* _READING TEXT_:
+===+
Genre: Racing Developer: Core Design/Victor Int Publisher: JVC Players: 1-2 Released: 1992
The good news is Jaguar XJ220 is one of the few racing games on the SEGA CD, it shares a spot with a handful of other racers, notably Formula One World Championship, Road Rash, and BC Racers among a few others. Fortunately, it still remains the best of the lot rising far above the other mentioned mediocre offerings and gives the CD add-on a solid racing game for the starving fans.
It’s an early release, one of the twenty-two original games released in cardboard boxes so this game is actually a decent collectable since the box has become pretty scarce. I can’t even remember where I got my copy, and I’m in the majority who don’t own the box. For me, it started as one of those mediocre games that I played briefly and for which I wrote a short review, glorifying all of its mediocre points and not really having any praise for it at all. It seemed to me that it was one of those games that never received much love from Sega fans, so I felt it time to revisit it and give it a full review and really go deep with it and see what finer points it has to offer.
I was actually surprised to find that upon playing it with a little more depth, it became a fairly decent racing sim. That’s not to say that it’s not without its faults, because there’s plenty to note, but there’s a lot it has going for it too. You race in a Jaguar XJ220 and race against other makes of Jaguar cars and can compete in a Grand Prix mode or a World Tour. Grand Prix has you race in a pre-selected order of tracks trying to earn money to advance and keep your car repaired. World Tour mode allows you to compete in races in an order you choose and has some small commentary on difficulty. It’s the preferred mode (at least to me) to play. The game also has a split-screen two-player mode and a practice mode, and it has a track editor that allows you to design tracks to your liking.
I’m going to have to point out Jaguar XJ 220’s bad points before I can point out the good points. To start, the control you have over your car is not up to the standards of some of the better racing games of the day. It is quite difficult to make turns properly since even when you let off the gas and hit the brake, your car still drifts and doesn’t give you much more control over the steering. With practice it becomes more accessible, but it’s still a problem during heated races. Compounding this fact is that you can’t buy upgrades. You do earn cash, and at first, I thought I was able to buy upgrades, but instead each one of the icons are only there for you to repair that part of your car as it takes damage and wear. It was no fun realizing that I could never improve the clunky steering of my Jaguar.
+===+
Quote the Jaguar XJ220 review word for word, from "I was actually" up to and including "to your liking.". The listing that comes next has no connection to the Jaguar XJ220 review.

* _AVAILABLE DATA_:
+===+
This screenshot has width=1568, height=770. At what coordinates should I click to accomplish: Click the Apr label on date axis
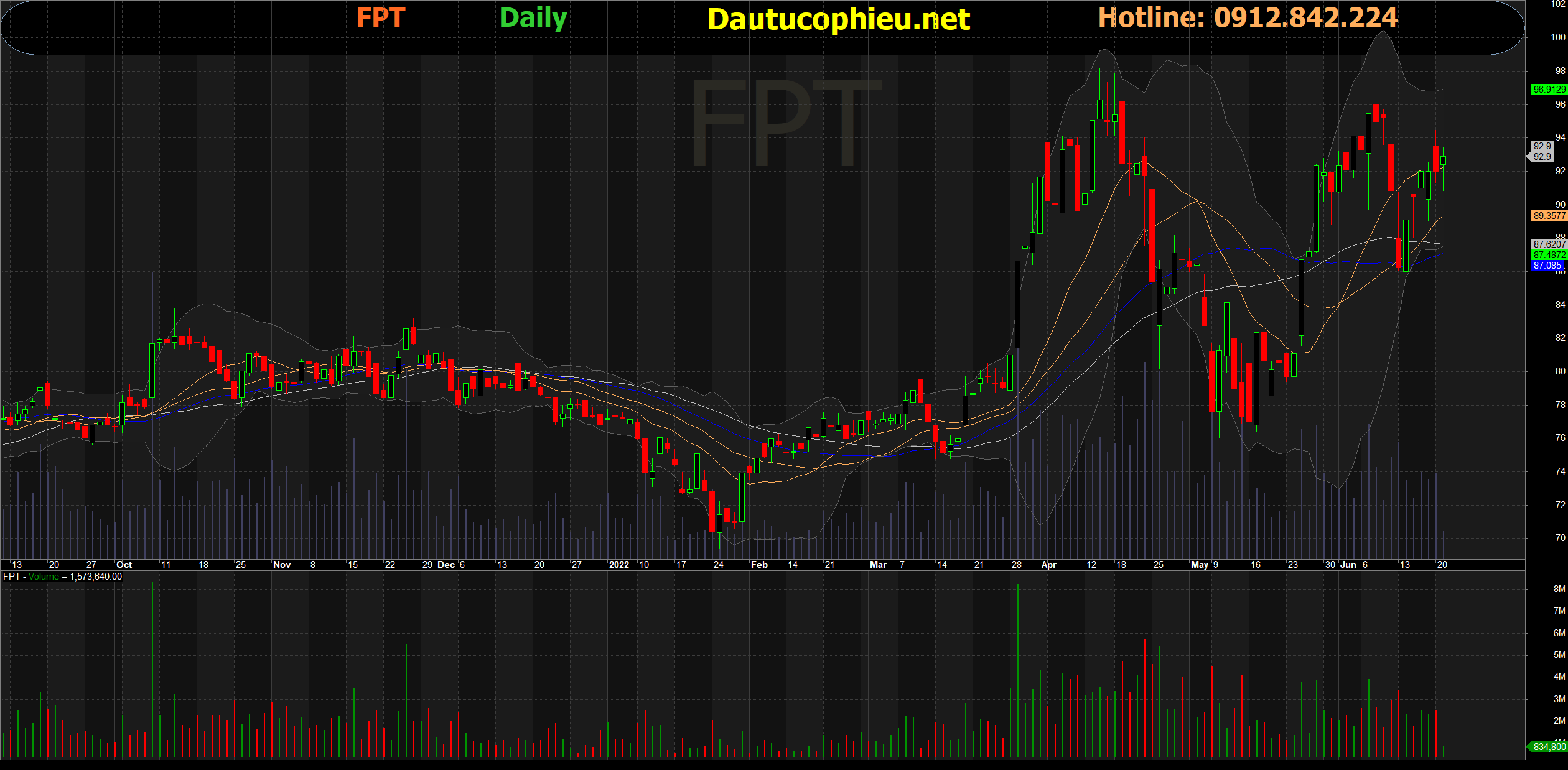(x=1048, y=565)
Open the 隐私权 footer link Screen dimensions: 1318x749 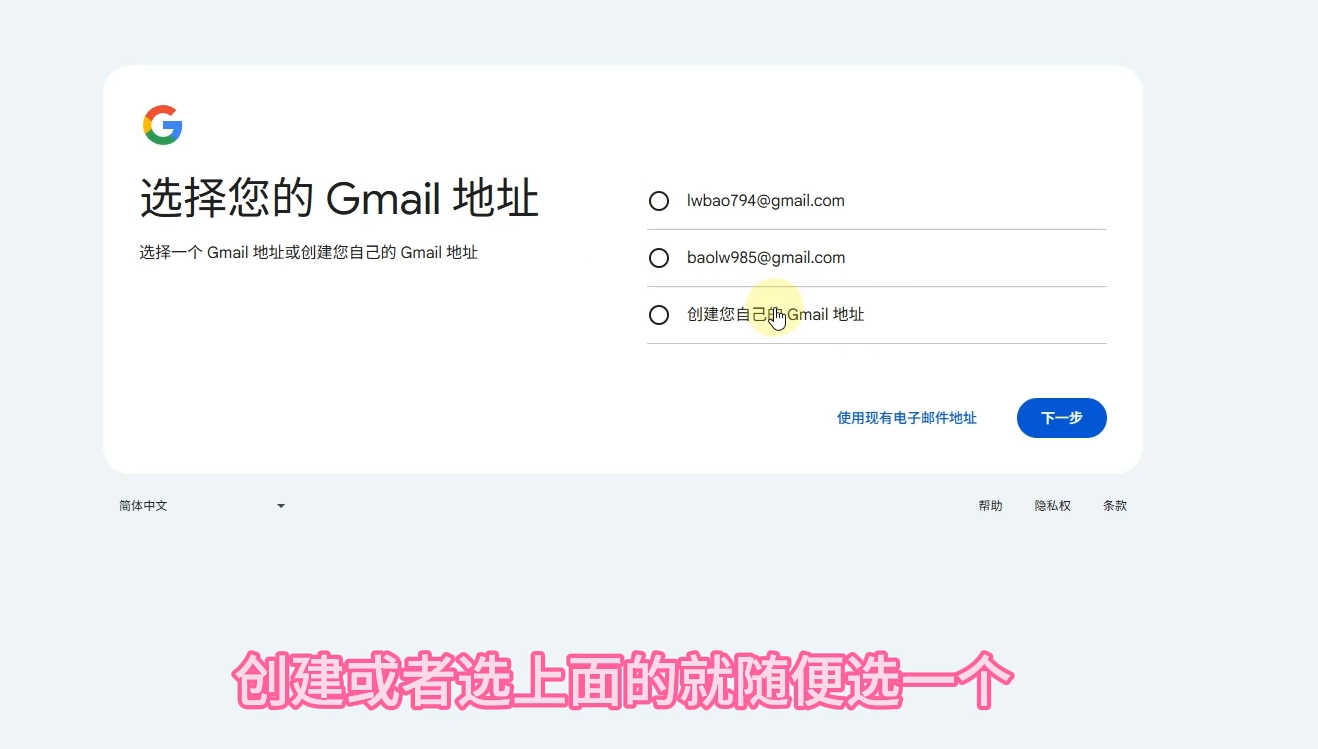click(x=1053, y=506)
+===+
* _EXERCISE SOLUTION_:
I was actually surprised to find that upon playing it with a little more depth, it became a fairly decent racing sim. That’s not to say that it’s not without its faults, because there’s plenty to note, but there’s a lot it has going for it too. You race in a Jaguar XJ220 and race against other makes of Jaguar cars and can compete in a Grand Prix mode or a World Tour. Grand Prix has you race in a pre-selected order of tracks trying to earn money to advance and keep your car repaired. World Tour mode allows you to compete in races in an order you choose and has some small commentary on difficulty. It’s the preferred mode (at least to me) to play. The game also has a split-screen two-player mode and a practice mode, and it has a track editor that allows you to design tracks to your liking.